Joseph seems to have a better handle on this reality. He seems more keen to assert that we must view technology with the type of creative, inventive, and nuanced acceptance that is required of anyone who recognizes that a system is overall not structured for optimal education. However, what I find lacking is that he does not do this with a more overt and stronger hold to the consistent message that the structure itself needs changing, and how technology could contribute to that. In this it is interesting to me that where Postman feels empowered to bring politics into his piece, I imagine Joseph would risk not getting published if he did the same.
I also wish that Joseph had put a more critical eye on the potential pitfalls of a customization driven environment that is created by the ways tech makes it easy to achieve. I think this is where I feel the age of the article the most. Especially when he says,
...assembly-line jobs have largely disappeared, and employers, even in the manufacturing sector, are now looking for people who can solved problems, take initiative, and offer diverse perspectives as part of teams.
 I do not think assembly-line jobs have largely disappeared.  Or if they had in the early 2000's, they made a comeback. Thinking especially of Stryker and Amazon workers. I am also not convinced that what employers are looking for in their employees fits with his take. I have heard from friends and experienced in my own career that much of this is mostly intent without much of a shift in Industrial Age mindsets. I also do not think schools have found ways to implement tech that does not lean more into fitting it into poor practices rather than elevating their methods with the use of tech. Not in any sort of equitable way. I know this especially having observed and worked for an online curriculum platform during the Covid lock-down years. 

Article Links:
https://www.faculty.rsu.edu/users/f/felwell/www/Theorists/Postman/Articles/TECHNOS_NET.htm
https://www.researchgate.net/publication/267869194

Some other points of note from the readings I want to remember:

From Postman:
I have not yet heard a satisfactory answer to the question “What is the problem to which this $50 billion investment is the solution?” I suspect that an honest answer would be something like this: “There is no social or intellectual problem, but we can stimulate the economy by investing in new technologies.”

Where I find his assertion to be a strawman:
- democratization of information
- visibility and findability (for better or worse) enhancement (in places proclaiming freedom of information - freedom of speech? (same diff?)) of marginalized persons
- mass data processing 
- the 'potential'
- requires of humanity a new shelf of awareness and/or grappling with an environment they are not evolutionarily adapted to (for better or worse)
- artistic magnification
- human connection and collaboration (for better or worse)
- visibility/findability of movements, global happenings, context, opinion across more shared views than at any point or by any one person throughout history (for better or worse)
- mass disruption experiment
-widespread accessibility options?

Additional Strawmen
- Information has become a form of garbage.

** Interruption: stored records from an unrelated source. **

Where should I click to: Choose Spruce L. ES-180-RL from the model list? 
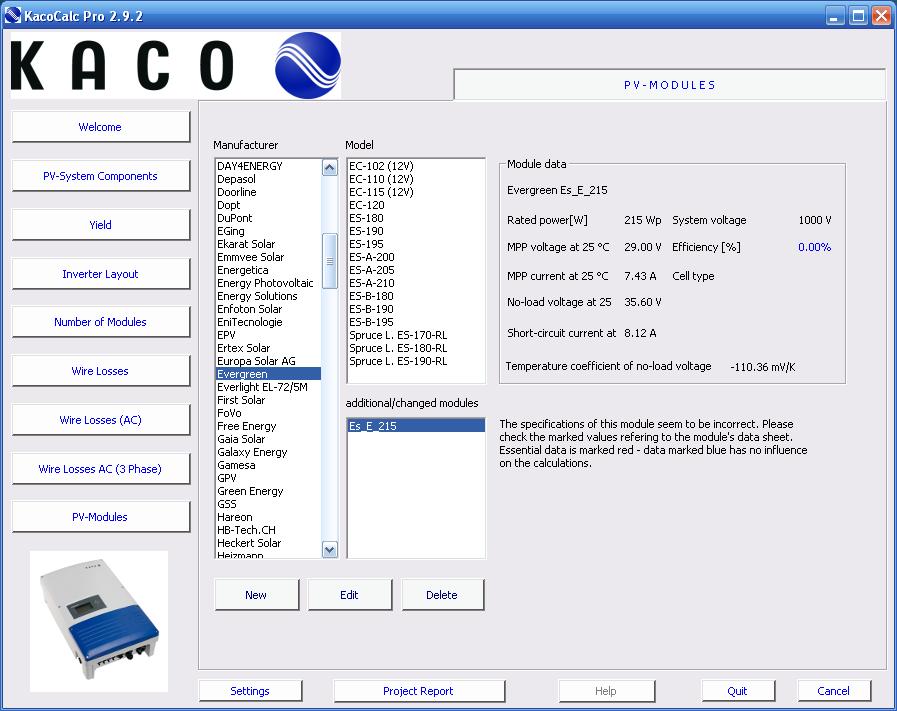(398, 348)

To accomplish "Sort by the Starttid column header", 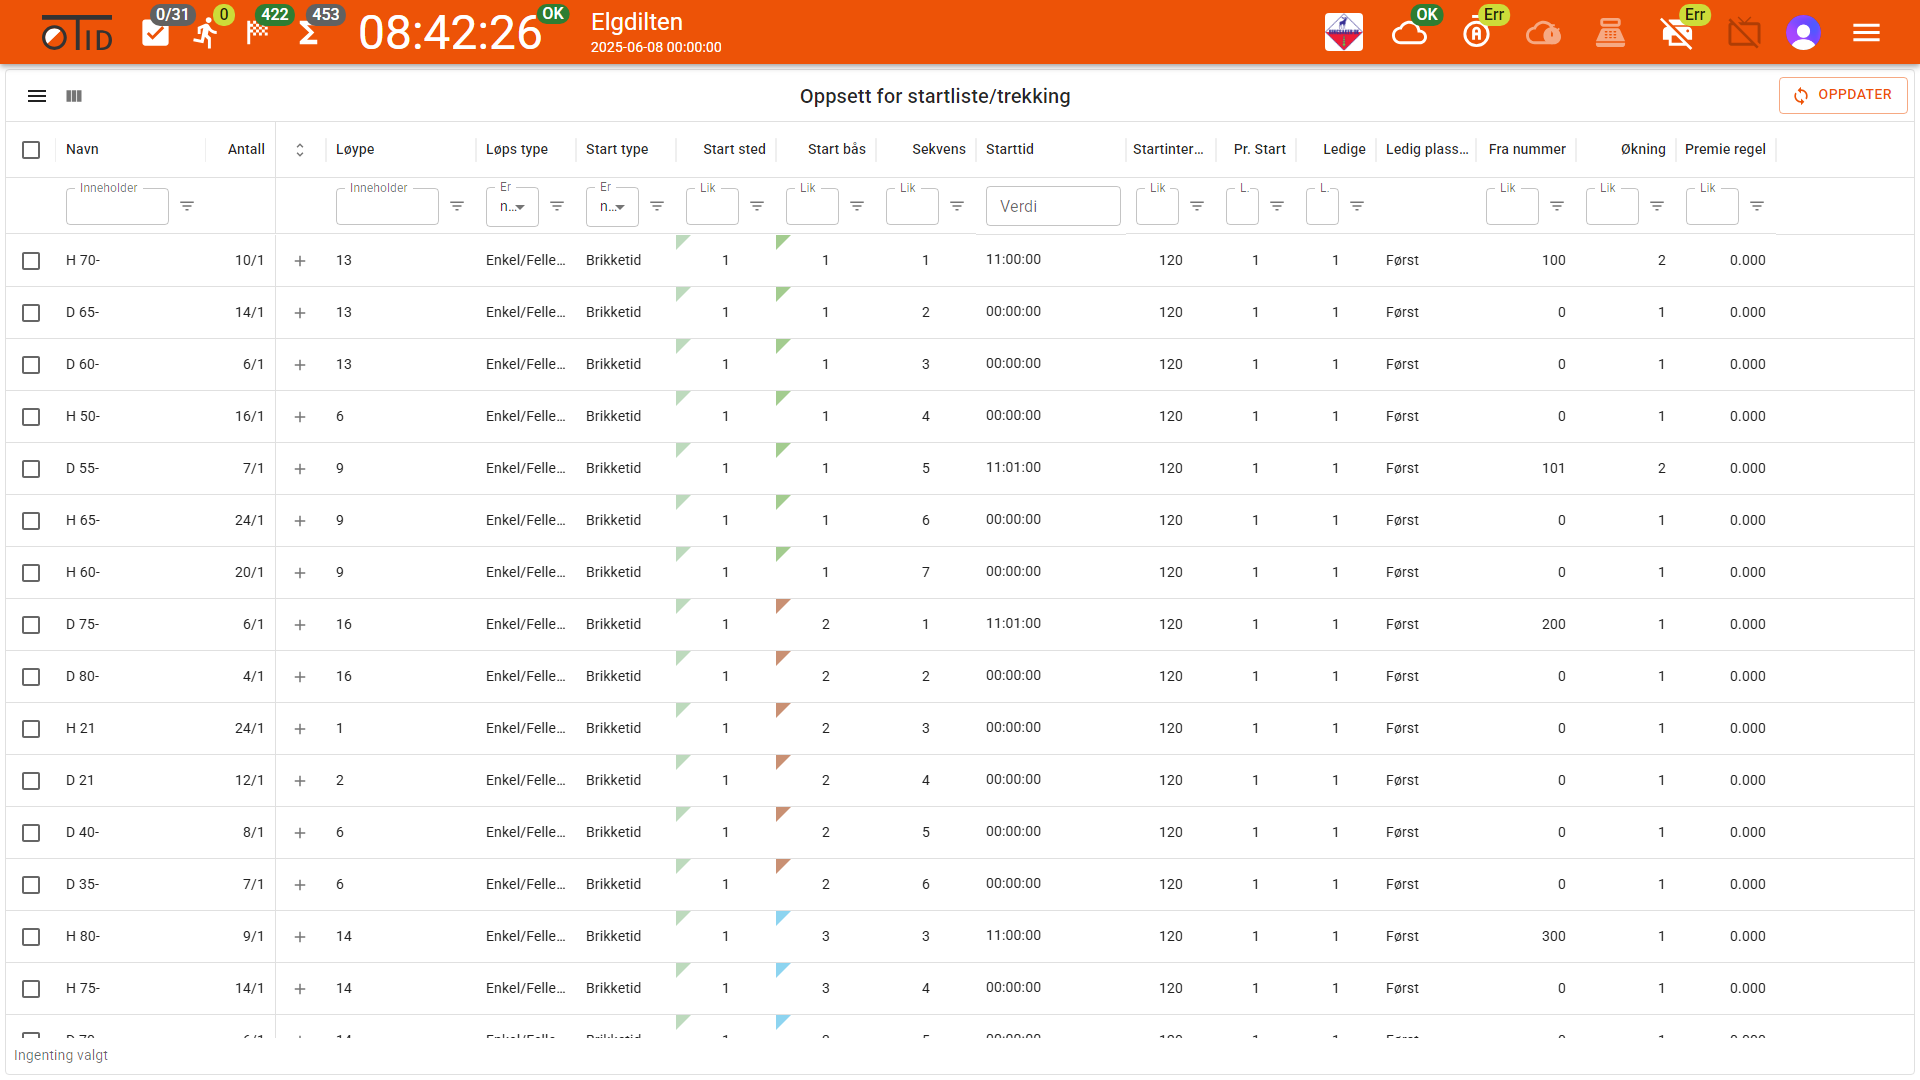I will 1010,149.
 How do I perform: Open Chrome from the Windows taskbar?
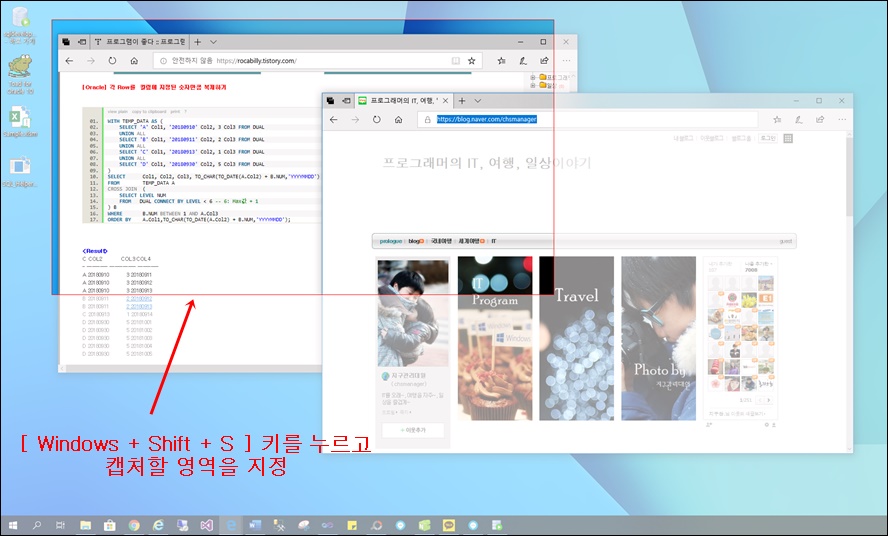134,525
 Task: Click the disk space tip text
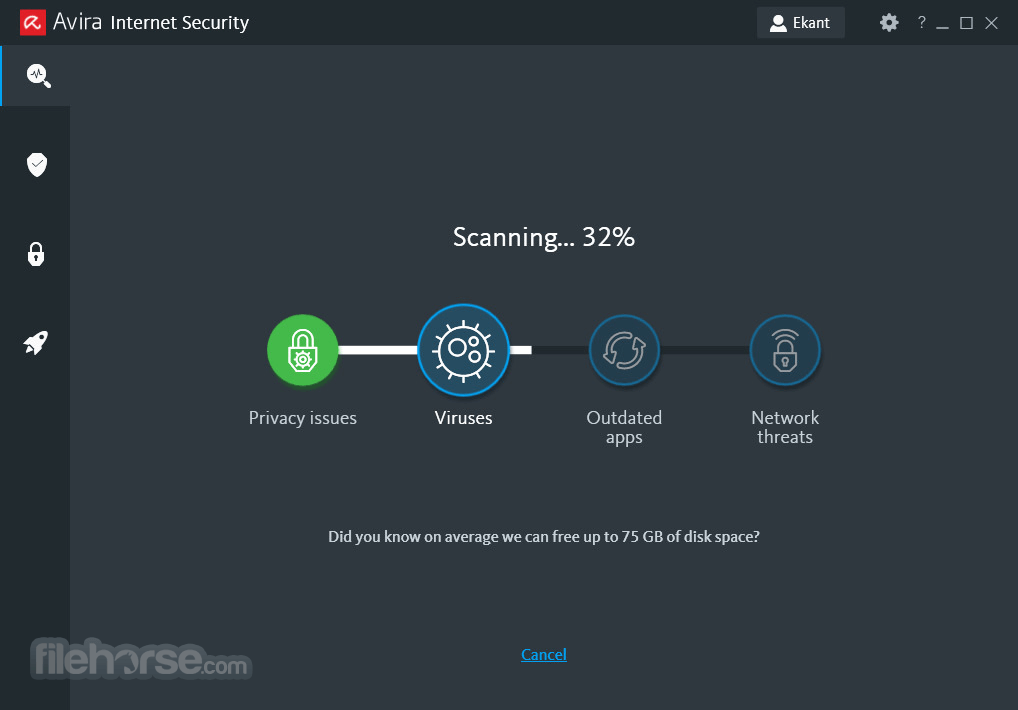point(544,537)
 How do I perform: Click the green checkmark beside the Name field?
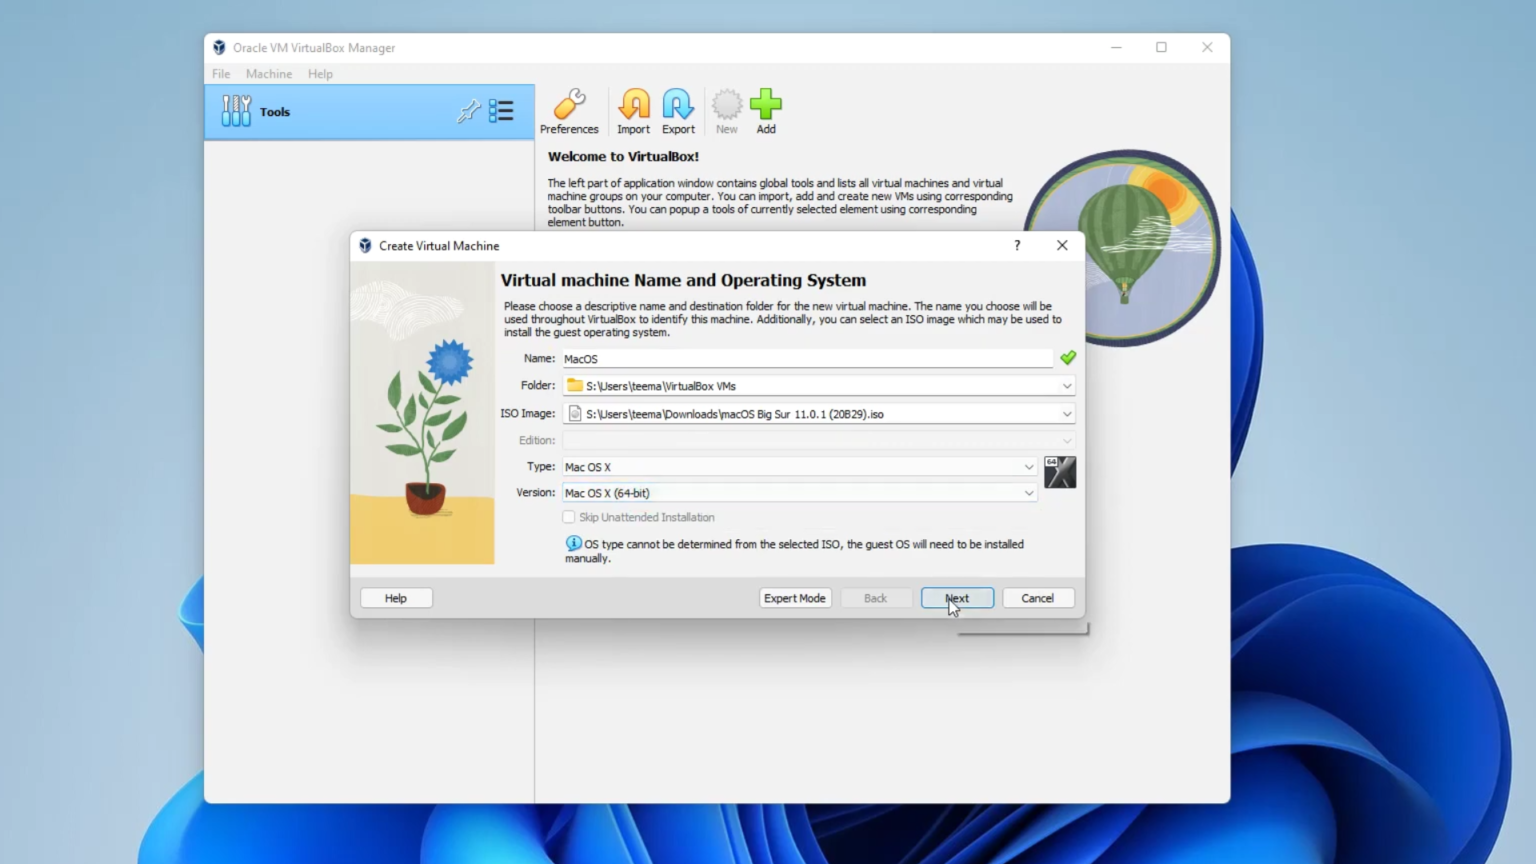[1068, 357]
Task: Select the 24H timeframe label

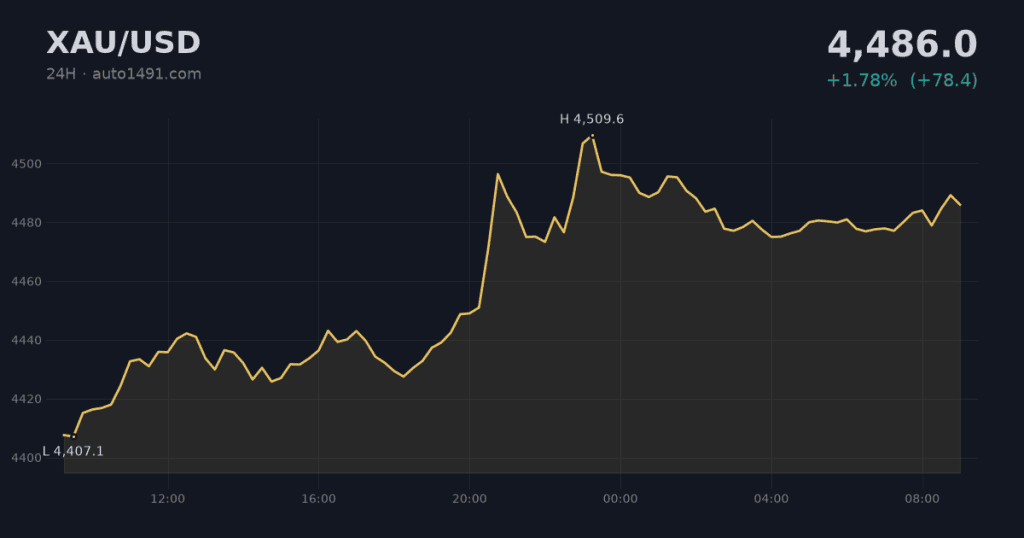Action: coord(61,74)
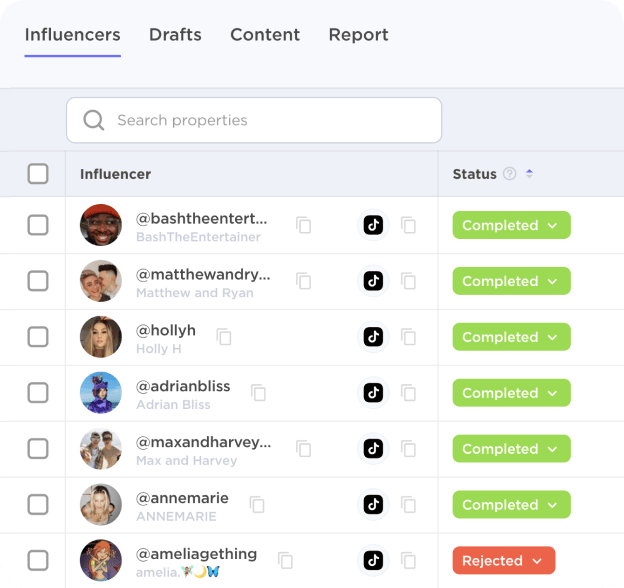The height and width of the screenshot is (588, 624).
Task: Expand Completed status dropdown for @bashtheentert...
Action: [x=511, y=225]
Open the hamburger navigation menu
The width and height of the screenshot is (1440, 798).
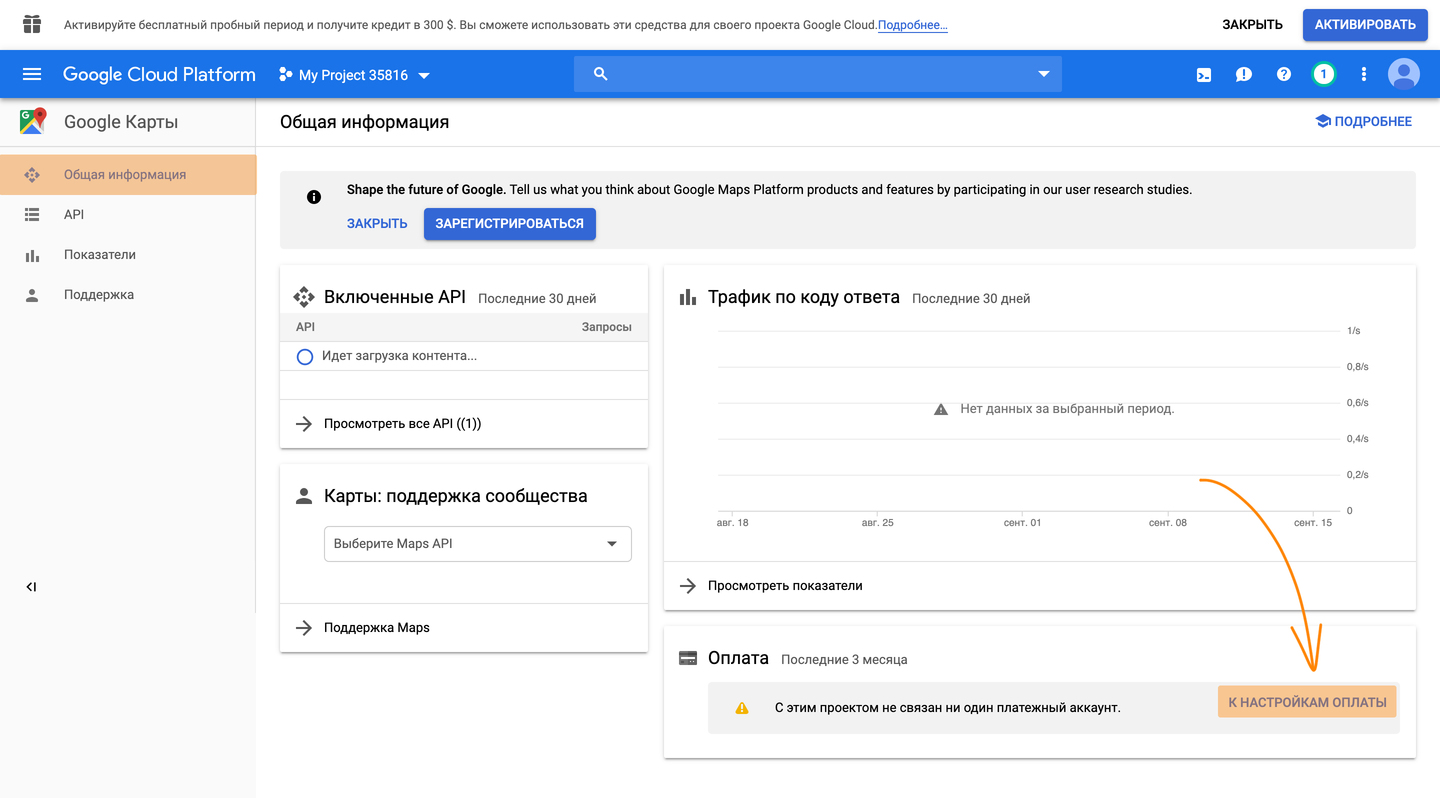[x=32, y=74]
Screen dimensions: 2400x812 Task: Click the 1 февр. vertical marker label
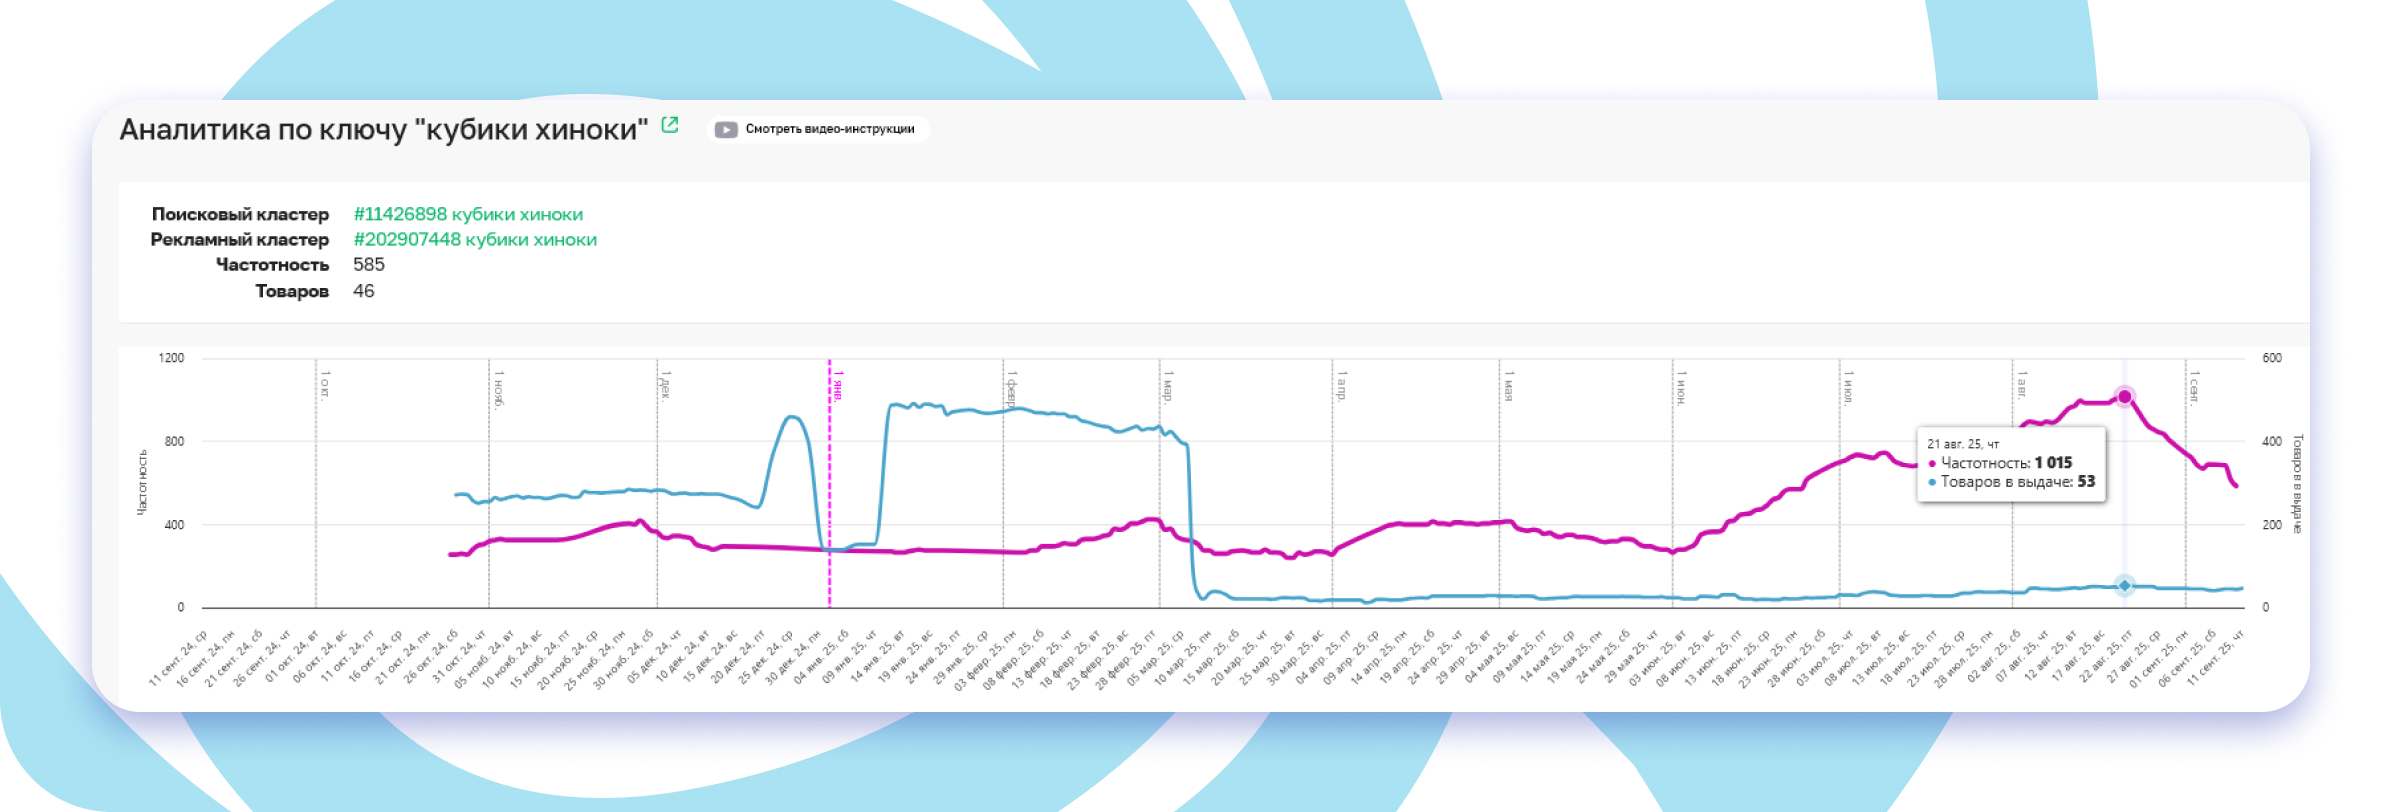(x=1012, y=388)
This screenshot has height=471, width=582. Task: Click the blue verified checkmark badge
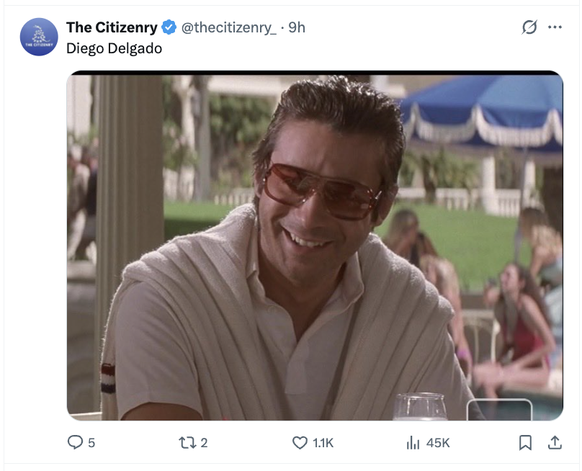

It comes indiscriminately, directed at no one in particular, disconnected from usefulness. We are swamped by information, have no control over it, and don't know what to do with it.

- The role of the school is to help students learn how to ignore and discard information so that they can achieve a sense of coherence in their lives; to help students cultivate a sense of social responsibility; to help students think critically, historically, and humanely; to help students understand the ways in which technology shapes their consciousness; to help students learn that their own needs sometimes are subordinate to the needs of the group.

- If a nuclear holocaust should occur some place in the world, it will not happen because of insufficient information; if children are starving in Somalia, it's not because of insufficient information; if crime terrorizes our cities, marriages are breaking up, mental disorders are increasing, and children are being abused, none of this happens because of a lack of information. These things happen because we lack something else. It is the “something else” that is now the business of schools.